Le paragraphe le plus remarquable – et dont la diffusion a été bien
moindre – de la discussion de Walker avec le faux Koch se trouvait à la
fin, où il fait état d’une conversation qui avait eu lieu le 6 février
avec son cabinet. Walker a rappelé le 100ème anniversaire de Ronald
Reagan, et a cité « l’un des moments les plus décisifs de sa
carrière politique et pas seulement de sa présidence, lorsqu’il avait
licencié les contrôleurs aériens. » La confrontation à venir au Wisconsin
« c’est notre moment de changer le cours de l’histoire, »
a dit Walker à son cabinet.
Ces deux comptes rendus donnent un aperçu de la réalité politique qui est
normalement dissimulée par les médias américains –
l’irresponsabilité et la brutalité, pas seulement de deux individus mais
d’une classe sociale entière. Cox et Walker ne parlaient pas simplement
pour eux-mêmes, mais pour l’élite financière privilégiée qui est prête à
recourir à la violence pour arriver à ses fins.
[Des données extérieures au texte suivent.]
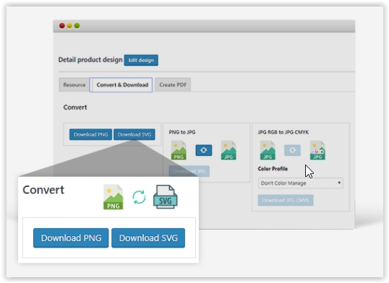Click the small Download SVG button
Viewport: 389px width, 283px height.
pyautogui.click(x=134, y=134)
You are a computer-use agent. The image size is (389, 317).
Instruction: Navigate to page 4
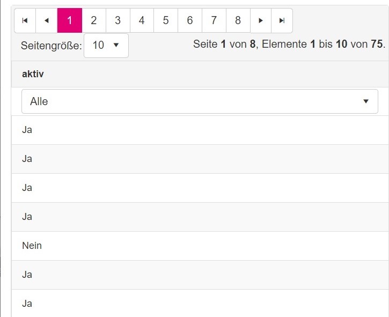point(142,20)
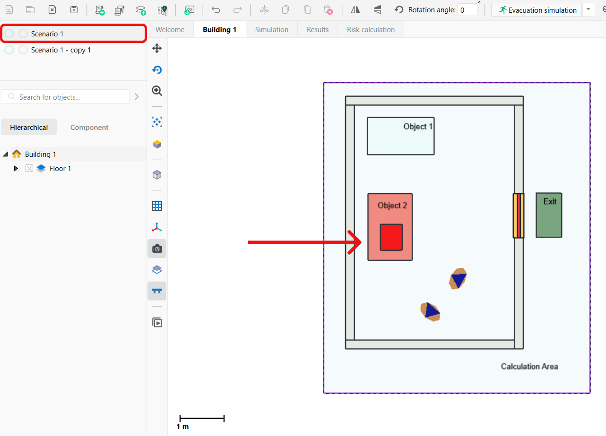Image resolution: width=606 pixels, height=436 pixels.
Task: Open dropdown arrow next to Evacuation simulation
Action: click(x=588, y=10)
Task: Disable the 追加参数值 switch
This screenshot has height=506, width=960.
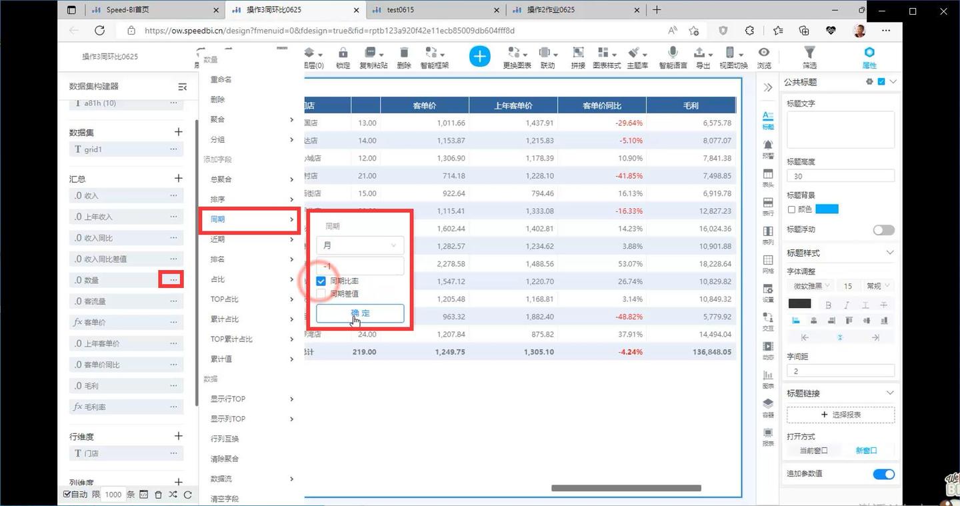Action: click(883, 474)

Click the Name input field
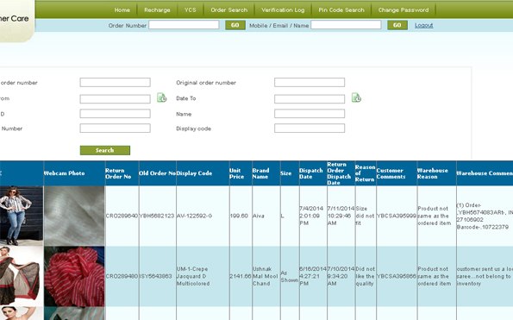point(310,114)
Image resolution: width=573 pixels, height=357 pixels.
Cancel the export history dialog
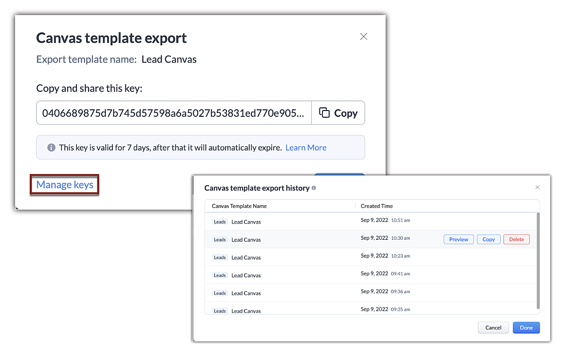click(x=493, y=328)
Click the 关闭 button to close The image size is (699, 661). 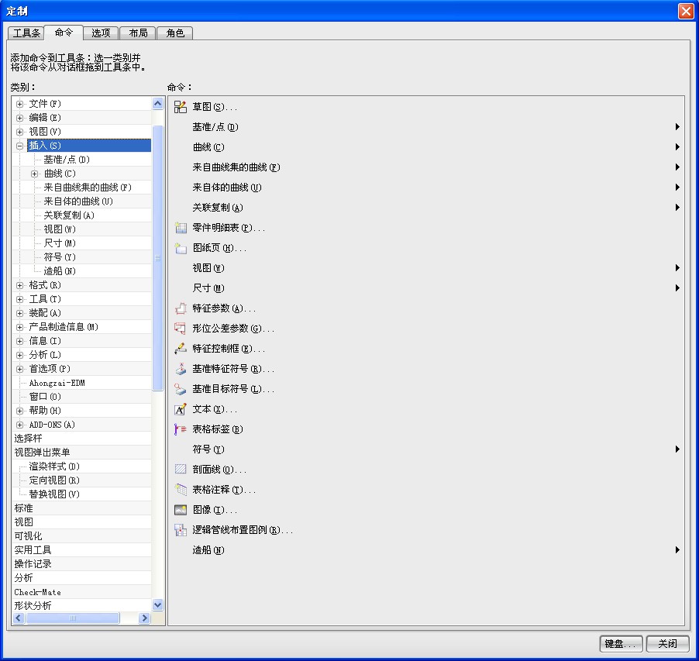coord(666,644)
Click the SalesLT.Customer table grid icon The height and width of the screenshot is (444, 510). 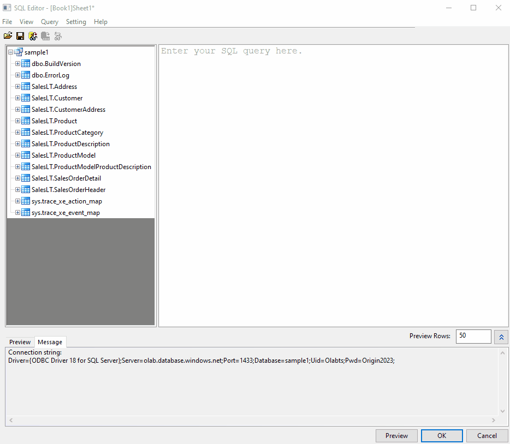tap(26, 98)
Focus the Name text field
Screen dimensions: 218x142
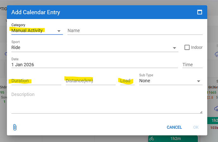tap(135, 31)
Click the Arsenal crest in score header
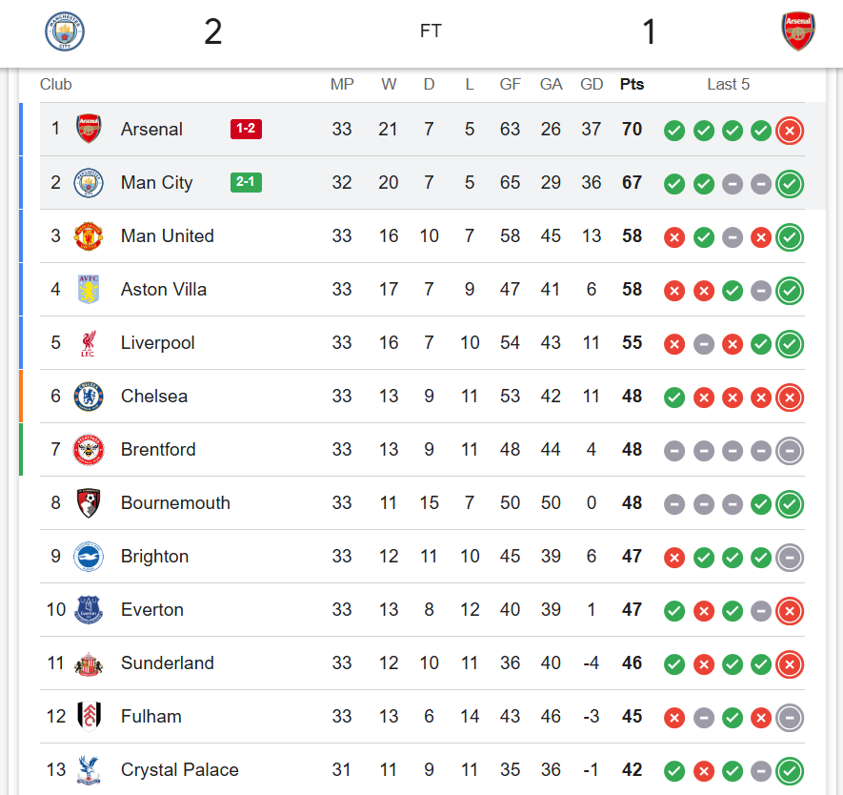The image size is (843, 795). click(797, 31)
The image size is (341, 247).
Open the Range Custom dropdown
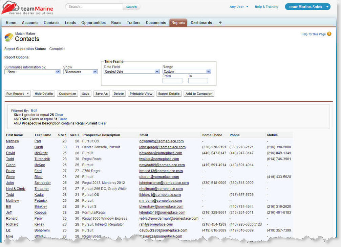coord(187,72)
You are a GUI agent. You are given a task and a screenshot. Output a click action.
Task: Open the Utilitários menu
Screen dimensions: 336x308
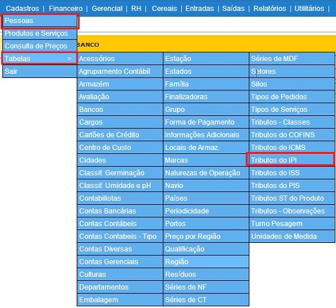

Ce genre de langage est
identique à celui qu’aurait employé Moubarak en Egypte ou Kadhafi en
Libye au moment de préparer leur brutale répression.
Walker et Cie considèrent les attaques contre les employés de l’Etat,
non pas comme une série d’épisodes isolés mais comme faisant partie
d’une lutte plus générale pour écraser la classe ouvrière et pour faire
reculer l’horloge de décennies en arrière en termes de ses droits sociaux.
Cette attaque est lancée dans tous les Etats du pays, ainsi que par le
gouvernement fédéral, et ce tout autant sous la direction du Parti démocratique
que du Parti républicain.
Les travailleurs doivent comprendre la nature du conflit dans lequel ils se
trouvent. Ils sont confrontés à une élite dirigeante qui leur a déclaré la
guerre. Alors que la classe dirigeante est politiquement mobilisée avec deux
partis agissant sciemment pour atteindre leurs objectifs, les travailleurs
doivent encore construire des organisations de masse capables de contrer cette
attaque en mettant en avant les intérêts de la vaste majorité de la population.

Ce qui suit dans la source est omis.